Getting a Second Opinion
Use a second LLM for evaluation:
Evaluate the following test cases against these criteria:
Test Cases:
"""
[Generated Test Cases]
"""
Evaluation Criteria (Score 1-5):
1. Completeness (all ACs covered?)
2. Clarity (unambiguous steps?)
3. Testability (can be automated?)
4. Edge case coverage
5. Result unambiguity
Provide for each criterion:
- Score
- Brief justification
- Improvement suggestions
My experience: It sounds like overhead, but for important test cases, it’s worth it. The AI often finds gaps I’ve overlooked.
Solving Prompt Problems
| Problem | Solution |
|---|---|
| Too unstructured | Improve Format (table, JSON, etc.) |
| Too generic | Expand Context (more domain details) |
| Wrong focus | Make Task more precise (“Focus on security not UI”) |
| Too long | Add Constraints (“Max 5 points, max 20 words each”) |
| Inconsistent | Use One-Shot/Few-Shot with examples |
Common Mistakes – And How I Avoid Them
| What I used to do | What I do now |
|---|---|
| ”Test this" | "Generate 5 test cases for the login function in Given-When-Then format” |
| No context | Include User Story + Acceptance Criteria |
| No format | Explicitly define desired format |
| Everything at once | Break task into sub-steps |
| Prompt once → done | Iterate: Prompt → Output → Feedback → Improve |
Breaking Down Tasks
For complex requests:
Step 1: Analyze the User Story and extract:
- Main actions
- Data fields
- Business rules
Step 2: For each main action:
- Identify Happy Path
- Identify Edge Cases
- Identify Error Scenarios
Step 3: Formulate test cases:
- Given: [State]
- When: [Action]
- Then: [Expectation]
Why this helps: The AI stays focused and you get better intermediate results.
My Quick Wins
-
Negative Prompting: What should be avoided?

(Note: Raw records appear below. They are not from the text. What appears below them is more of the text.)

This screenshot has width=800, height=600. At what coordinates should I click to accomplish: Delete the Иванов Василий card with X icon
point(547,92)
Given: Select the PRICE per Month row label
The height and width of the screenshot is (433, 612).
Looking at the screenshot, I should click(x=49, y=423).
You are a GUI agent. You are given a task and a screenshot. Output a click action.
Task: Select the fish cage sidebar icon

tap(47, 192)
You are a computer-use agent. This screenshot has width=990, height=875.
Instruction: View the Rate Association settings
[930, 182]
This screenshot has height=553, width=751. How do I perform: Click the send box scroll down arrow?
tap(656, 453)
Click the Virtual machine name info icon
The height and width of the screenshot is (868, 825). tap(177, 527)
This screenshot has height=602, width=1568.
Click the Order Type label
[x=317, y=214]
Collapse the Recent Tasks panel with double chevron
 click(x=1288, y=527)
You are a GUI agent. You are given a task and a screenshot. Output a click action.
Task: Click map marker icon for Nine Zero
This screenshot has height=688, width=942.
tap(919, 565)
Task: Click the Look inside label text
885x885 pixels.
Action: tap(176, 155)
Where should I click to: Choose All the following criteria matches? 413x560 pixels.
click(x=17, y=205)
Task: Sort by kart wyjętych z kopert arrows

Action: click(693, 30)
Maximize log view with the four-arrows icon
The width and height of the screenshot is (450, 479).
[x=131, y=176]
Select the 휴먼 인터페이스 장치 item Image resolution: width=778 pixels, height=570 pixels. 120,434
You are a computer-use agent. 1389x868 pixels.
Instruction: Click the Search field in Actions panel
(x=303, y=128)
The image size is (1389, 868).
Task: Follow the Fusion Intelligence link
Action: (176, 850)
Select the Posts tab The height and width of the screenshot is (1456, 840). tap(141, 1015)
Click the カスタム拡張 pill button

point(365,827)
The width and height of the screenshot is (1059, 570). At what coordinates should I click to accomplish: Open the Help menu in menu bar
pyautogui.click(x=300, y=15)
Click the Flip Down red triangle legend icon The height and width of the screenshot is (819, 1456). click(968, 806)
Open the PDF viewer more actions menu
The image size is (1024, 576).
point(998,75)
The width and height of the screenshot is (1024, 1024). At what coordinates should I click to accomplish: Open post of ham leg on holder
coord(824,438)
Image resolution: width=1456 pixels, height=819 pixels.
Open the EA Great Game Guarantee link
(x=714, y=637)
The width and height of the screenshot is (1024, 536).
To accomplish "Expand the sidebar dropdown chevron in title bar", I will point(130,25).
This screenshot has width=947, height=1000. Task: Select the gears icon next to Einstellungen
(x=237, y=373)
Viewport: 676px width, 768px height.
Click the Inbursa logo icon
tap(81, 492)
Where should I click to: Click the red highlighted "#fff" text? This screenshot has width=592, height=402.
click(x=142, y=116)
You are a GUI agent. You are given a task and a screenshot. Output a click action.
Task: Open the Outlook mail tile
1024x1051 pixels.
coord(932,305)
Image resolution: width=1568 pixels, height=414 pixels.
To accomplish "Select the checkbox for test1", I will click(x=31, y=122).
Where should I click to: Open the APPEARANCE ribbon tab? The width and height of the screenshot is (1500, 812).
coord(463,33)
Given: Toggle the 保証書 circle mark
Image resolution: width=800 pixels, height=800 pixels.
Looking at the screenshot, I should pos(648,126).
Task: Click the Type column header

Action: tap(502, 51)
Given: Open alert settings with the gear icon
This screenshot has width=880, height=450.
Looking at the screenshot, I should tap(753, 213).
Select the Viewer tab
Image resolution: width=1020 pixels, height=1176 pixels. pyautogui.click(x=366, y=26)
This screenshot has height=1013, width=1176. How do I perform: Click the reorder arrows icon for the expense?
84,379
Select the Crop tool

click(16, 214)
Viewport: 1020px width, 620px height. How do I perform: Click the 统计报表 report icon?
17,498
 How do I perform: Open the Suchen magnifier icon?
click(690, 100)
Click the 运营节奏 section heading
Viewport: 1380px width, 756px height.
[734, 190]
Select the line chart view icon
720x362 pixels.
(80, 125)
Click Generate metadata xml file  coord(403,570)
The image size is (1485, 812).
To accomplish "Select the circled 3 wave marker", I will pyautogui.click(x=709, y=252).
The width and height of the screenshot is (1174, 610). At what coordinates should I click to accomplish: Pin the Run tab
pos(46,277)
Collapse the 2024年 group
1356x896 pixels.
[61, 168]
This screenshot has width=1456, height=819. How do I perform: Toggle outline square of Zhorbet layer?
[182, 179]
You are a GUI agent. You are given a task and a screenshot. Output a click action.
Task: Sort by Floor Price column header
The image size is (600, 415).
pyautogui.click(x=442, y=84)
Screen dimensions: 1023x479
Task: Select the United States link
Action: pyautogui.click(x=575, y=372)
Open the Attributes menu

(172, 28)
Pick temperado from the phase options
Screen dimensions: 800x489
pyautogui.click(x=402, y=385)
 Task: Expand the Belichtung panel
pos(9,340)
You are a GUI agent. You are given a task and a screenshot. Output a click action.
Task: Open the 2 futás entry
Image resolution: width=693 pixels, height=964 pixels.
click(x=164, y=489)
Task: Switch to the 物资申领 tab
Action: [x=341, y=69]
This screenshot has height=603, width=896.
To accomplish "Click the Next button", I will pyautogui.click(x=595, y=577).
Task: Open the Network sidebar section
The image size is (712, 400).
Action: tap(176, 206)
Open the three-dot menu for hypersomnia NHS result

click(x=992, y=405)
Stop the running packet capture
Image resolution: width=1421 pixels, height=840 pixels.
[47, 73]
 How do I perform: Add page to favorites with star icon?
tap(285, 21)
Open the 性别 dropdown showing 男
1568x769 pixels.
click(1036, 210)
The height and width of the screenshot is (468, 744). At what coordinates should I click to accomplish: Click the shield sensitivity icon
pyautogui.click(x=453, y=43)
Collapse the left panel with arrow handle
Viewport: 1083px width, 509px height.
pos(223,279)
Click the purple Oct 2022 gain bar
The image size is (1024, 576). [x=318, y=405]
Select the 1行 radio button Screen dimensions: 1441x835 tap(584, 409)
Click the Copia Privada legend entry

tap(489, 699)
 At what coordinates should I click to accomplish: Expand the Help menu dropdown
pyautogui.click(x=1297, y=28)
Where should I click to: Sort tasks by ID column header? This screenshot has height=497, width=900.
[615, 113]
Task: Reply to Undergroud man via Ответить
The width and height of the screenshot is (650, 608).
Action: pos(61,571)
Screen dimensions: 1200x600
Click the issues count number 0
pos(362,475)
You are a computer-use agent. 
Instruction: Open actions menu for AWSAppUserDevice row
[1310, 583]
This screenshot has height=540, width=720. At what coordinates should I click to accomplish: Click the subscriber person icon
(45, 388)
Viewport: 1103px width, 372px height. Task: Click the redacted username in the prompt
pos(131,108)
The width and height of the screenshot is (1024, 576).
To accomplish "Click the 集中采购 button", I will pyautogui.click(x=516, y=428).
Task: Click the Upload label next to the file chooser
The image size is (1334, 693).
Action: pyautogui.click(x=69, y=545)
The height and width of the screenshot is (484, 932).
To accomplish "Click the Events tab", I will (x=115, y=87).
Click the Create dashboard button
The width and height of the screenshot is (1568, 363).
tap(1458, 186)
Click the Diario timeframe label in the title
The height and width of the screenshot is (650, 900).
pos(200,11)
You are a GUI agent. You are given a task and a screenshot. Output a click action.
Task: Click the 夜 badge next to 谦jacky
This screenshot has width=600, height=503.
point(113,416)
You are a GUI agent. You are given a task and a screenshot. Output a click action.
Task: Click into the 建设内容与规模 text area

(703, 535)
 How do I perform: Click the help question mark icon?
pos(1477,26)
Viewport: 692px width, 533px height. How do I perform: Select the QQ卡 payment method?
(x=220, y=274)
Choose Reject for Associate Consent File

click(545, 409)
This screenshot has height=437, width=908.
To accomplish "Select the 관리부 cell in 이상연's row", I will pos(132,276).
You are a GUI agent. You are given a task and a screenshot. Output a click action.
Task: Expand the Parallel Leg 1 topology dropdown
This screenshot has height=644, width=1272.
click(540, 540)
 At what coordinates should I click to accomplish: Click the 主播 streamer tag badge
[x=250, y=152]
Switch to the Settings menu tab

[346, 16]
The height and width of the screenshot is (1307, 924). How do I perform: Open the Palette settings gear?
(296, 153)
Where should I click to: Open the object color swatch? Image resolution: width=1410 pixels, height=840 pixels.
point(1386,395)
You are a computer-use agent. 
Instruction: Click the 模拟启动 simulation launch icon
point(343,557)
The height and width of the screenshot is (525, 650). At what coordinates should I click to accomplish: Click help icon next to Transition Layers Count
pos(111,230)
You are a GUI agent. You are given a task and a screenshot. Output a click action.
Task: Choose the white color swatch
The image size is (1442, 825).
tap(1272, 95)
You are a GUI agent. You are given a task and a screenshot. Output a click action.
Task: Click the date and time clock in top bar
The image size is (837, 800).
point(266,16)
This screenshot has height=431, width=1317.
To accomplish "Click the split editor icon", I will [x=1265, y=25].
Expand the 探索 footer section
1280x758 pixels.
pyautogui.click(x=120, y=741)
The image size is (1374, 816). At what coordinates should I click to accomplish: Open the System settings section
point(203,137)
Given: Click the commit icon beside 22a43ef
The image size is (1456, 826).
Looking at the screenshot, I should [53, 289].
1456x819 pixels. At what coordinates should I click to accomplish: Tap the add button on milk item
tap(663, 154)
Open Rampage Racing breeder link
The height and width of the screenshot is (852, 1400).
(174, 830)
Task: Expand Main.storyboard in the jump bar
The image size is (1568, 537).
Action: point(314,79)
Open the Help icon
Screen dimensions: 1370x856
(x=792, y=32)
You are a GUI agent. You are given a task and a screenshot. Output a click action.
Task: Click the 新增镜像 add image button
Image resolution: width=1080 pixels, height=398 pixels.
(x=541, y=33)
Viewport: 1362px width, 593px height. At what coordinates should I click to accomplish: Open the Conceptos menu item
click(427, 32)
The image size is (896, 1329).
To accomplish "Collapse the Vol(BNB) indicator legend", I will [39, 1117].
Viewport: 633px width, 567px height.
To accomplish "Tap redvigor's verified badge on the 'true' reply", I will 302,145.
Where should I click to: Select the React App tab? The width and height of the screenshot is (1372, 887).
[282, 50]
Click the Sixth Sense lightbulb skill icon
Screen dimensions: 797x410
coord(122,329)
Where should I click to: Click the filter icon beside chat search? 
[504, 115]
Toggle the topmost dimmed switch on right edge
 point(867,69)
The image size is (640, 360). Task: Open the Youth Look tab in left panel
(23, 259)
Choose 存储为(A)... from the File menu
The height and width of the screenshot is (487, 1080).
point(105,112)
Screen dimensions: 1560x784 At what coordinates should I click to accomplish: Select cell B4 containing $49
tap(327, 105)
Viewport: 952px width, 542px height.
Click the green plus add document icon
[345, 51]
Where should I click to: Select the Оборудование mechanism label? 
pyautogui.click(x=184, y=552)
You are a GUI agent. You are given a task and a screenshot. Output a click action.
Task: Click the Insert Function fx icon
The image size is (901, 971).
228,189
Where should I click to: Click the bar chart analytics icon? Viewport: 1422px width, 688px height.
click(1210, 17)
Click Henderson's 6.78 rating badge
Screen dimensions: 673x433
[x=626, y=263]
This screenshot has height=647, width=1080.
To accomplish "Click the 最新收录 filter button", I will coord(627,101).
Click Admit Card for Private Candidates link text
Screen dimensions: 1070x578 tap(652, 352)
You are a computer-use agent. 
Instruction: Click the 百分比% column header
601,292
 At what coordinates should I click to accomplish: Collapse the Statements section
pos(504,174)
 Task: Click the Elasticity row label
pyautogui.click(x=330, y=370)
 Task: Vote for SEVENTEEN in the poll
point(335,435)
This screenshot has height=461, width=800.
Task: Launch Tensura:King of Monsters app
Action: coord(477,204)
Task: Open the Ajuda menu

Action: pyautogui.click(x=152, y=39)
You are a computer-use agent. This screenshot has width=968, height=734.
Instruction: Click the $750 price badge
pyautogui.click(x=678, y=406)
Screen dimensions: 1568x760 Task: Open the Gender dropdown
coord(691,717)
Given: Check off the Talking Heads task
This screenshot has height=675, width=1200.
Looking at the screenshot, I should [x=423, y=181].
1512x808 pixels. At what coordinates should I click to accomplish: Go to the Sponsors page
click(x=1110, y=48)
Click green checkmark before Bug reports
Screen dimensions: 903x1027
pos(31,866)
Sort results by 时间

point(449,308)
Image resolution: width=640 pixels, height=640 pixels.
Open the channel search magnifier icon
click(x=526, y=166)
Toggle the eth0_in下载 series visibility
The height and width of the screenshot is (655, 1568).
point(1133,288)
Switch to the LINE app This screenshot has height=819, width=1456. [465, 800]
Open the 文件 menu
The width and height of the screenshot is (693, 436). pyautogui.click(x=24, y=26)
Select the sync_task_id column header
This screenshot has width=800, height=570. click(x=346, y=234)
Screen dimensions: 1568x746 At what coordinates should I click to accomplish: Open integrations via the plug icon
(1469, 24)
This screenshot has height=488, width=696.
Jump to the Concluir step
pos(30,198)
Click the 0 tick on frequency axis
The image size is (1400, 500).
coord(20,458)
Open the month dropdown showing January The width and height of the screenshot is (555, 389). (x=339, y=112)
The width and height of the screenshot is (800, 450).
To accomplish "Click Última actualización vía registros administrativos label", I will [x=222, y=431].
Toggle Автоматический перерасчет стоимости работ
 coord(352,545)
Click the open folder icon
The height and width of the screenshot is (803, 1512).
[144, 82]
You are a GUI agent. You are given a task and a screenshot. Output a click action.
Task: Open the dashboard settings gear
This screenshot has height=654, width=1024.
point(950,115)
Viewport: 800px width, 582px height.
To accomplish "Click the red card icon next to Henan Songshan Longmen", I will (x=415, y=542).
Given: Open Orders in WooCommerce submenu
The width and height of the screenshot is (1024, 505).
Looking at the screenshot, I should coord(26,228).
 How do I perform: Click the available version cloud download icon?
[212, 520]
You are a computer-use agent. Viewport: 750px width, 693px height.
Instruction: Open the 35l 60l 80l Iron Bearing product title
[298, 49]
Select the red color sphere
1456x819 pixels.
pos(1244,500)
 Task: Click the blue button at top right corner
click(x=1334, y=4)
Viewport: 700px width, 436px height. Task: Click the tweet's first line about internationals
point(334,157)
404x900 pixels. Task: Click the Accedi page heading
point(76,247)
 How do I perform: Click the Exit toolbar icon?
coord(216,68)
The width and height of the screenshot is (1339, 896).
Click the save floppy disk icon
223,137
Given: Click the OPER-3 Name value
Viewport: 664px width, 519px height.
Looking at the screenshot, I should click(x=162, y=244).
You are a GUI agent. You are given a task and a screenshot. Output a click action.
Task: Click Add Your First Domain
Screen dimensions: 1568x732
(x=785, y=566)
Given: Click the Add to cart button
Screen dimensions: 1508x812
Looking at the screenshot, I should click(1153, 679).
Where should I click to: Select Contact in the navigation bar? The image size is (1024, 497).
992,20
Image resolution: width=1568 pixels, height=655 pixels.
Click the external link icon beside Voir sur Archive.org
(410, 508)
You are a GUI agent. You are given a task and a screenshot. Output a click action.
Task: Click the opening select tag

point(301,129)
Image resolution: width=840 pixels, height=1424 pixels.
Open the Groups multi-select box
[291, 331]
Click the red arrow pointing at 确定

Generate test cases. Avoid: - Too similar test cases - Non-testable steps - Vague formulations -
Generate multiple times: Get three variants and compare
Generate 3 different approaches for test cases. Compare them and recommend the best one. -
Optimize the prompt: Ask the LLM itself
Improve the following prompt for clarity: [Your current prompt]
Note: These techniques are based on my personal experiences with various AI tools in everyday testing work. Not everything works in every context – trying out and adapting is the key.